Il fascismo non basta Il Pd rispolvera l'antiberlusconismo

Tentativo disperato per risvegliare la base I big del partito: "Il Cavaliere è il nemico"

Il fascismo non basta Il Pd rispolvera l'antiberlusconismo

Nell'ultima settimana prima del voto era inevitabile che - per delimitare il proprio campo e ricompattare la base più tradizionale - un po' di antiberlusconismo si riaffacciasse nella campagna elettorale del Pd.

Da Veltroni a Renzi, da Gentiloni a Franceschini, ieri tutti i leader in campo ne hanno fatto uso, sia pur in misura più moderata che nel passato in cui Bersani, dal tetto del Nazareno, proclamava di voler «smacchiare il Giaguaro».

Lo sfondamento al centro del Pd, sognato ai tempi del Patto del Nazareno, pare superato dai fatti, visto che Berlusconi presidia il suo elettorato e che Di Maio, in campagna elettorale, sembra un piccolo Antonio Gava. Né funziona l'unità delle sinistre in nome dell'antifascismo, pur mimata in piazza sabato a Roma, visto che un attimo dopo Grasso e Bersani tornano a confidare che per loro Hitler non era poi così male, in confronto a Renzi; mentre il Pd ripete che votare Bersani serve solo ad eleggere i salviniani. Soprattutto, c'è da convincere la base del centrosinistra, dopo mesi di chiacchiere su un futuro di larghe intese, che votare Pd non è inutile perché tanto, subito dopo, si farà un governo con Berlusconi. Anzi, quel governo non si farà e Berlusconi resta l'avversario da battere. E il voto del 4 marzo, come sottolinea Gentiloni, sarà «una scelta di campo».

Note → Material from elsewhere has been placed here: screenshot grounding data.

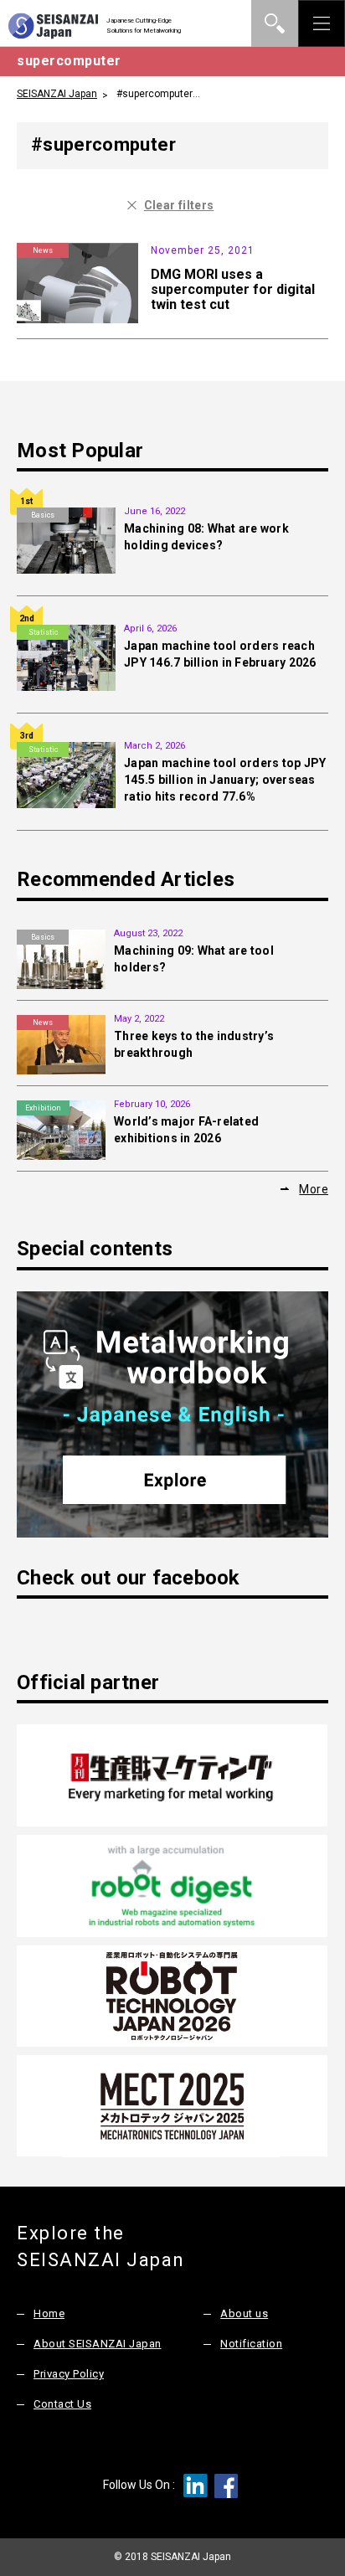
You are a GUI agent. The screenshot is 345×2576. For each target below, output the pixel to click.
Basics (42, 515)
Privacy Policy (68, 2373)
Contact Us (62, 2404)
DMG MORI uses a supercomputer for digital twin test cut (233, 289)
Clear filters (179, 205)
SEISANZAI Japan (57, 94)
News (43, 250)
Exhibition (43, 1108)
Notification (251, 2343)
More (313, 1189)
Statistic (43, 632)
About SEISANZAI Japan (97, 2343)
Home (48, 2313)
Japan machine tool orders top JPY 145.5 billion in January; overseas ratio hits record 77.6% (225, 779)
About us (244, 2313)
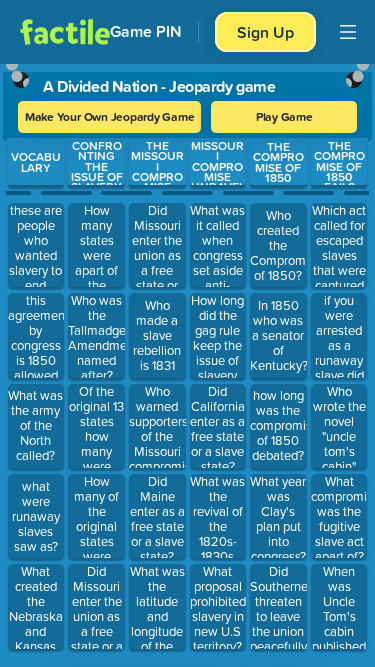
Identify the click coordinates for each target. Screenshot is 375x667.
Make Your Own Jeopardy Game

Così il fondatore del Pd Walter Veltroni, che ieri è tornato in pubblico al fianco del premier a Roma, rispolvera lo slogan che fece scalpore nella sua campagna da candidato premier, nel 2008, e spiega: «Lo dissi anni fa e lo ripeto: Berlusconi è e resta il principale esponente dello schieramento a noi avverso». E nel dirlo sembra sbarrare il passo alle ipotesi di futuri governi di «larghe intese» con il centrodestra, perché in assenza di maggioranze chiare, dopo il 4 marzo, dice che è meglio limitarsi a «fare una legge elettorale con un premio di maggioranza al livello che la sentenza della Corte ha stabilito», cercando intese con gli altri partiti, per poi però tornare al voto. E incita a preservare l'identità di «sinistra» del Pd, che «deve essere ovunque si manifesti una ineguaglianza o un'ingiustizia, altrimenti lascia il campo alla destra».

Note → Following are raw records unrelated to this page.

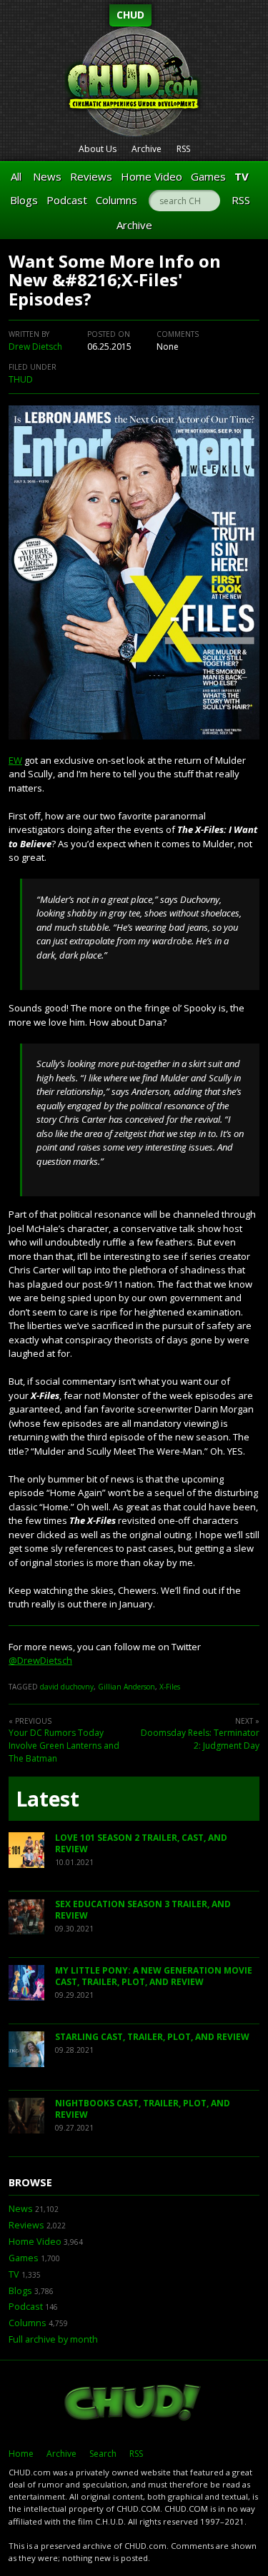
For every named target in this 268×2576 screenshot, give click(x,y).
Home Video (151, 176)
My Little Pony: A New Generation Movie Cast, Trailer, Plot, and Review (153, 1976)
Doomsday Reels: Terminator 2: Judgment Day (200, 1739)
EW (15, 760)
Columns (116, 200)
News (47, 176)
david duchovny (67, 1687)
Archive (146, 149)
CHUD (130, 14)
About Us (97, 149)
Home (21, 2454)
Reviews (91, 176)
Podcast (66, 200)
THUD (21, 379)
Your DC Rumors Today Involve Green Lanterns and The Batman (64, 1745)
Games (208, 176)
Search (102, 2454)
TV (241, 176)
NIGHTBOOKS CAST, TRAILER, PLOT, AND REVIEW (142, 2109)
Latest (47, 1798)
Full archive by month (53, 2339)
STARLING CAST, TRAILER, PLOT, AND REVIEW (152, 2037)
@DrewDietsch (40, 1660)
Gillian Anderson (126, 1687)
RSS (183, 149)
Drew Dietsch (35, 346)
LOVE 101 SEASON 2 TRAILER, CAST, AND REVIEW (141, 1843)
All (16, 176)
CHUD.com (134, 2404)
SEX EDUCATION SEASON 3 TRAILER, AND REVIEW (143, 1909)
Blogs (24, 200)
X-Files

Ma anche il solitamente morbido Paolo Gentiloni dà l'altolà, spiegando che «non possiamo fare larghe intese con estremisti e populisti: non farebbero bene a noi né al paese». In nessun altro paese europeo, aggiunge, «tranne in Austria, c'è stata una saldatura tra destra moderata ed estremista» come è successo tra Fi e Carroccio. E attacca: «Berlusconi usa ripetere che sarà lui il garante, ma i rapporti di forza con la Lega non sono paragonabili a quelli del passato. Nel 2008 lui prese il 37% e la Lega l'8%. Adesso la somma di leghisti e Fratelli d'Italia sembra superiore al partito di Berlusconi». Ancor più esplicito è il ministro Dario Franceschini, che accusa il Cavaliere di non aver «tracciato un solco invalicabile con la destra estrema», col risultato che ora «l'unico leader del centrodestra è Salvini, e non capisco come faccia un moderato a votarli».

Quanto a Matteo Renzi, che ieri ha percorso il Nord sotto la neve di Burian, tra Piemonte e Lombardia, non evoca le larghe intese, ma usa l'ironia per attaccare: «Berlusconi che

promette la flat tax è credibile come Babbo Natale. Con una differenza: Babbo Natale una volta l'anno arriva. La flat tax invece spunta ogni cinque anni, in campagna elettorale, e poi sparisce. Come i bonifici dei grillini».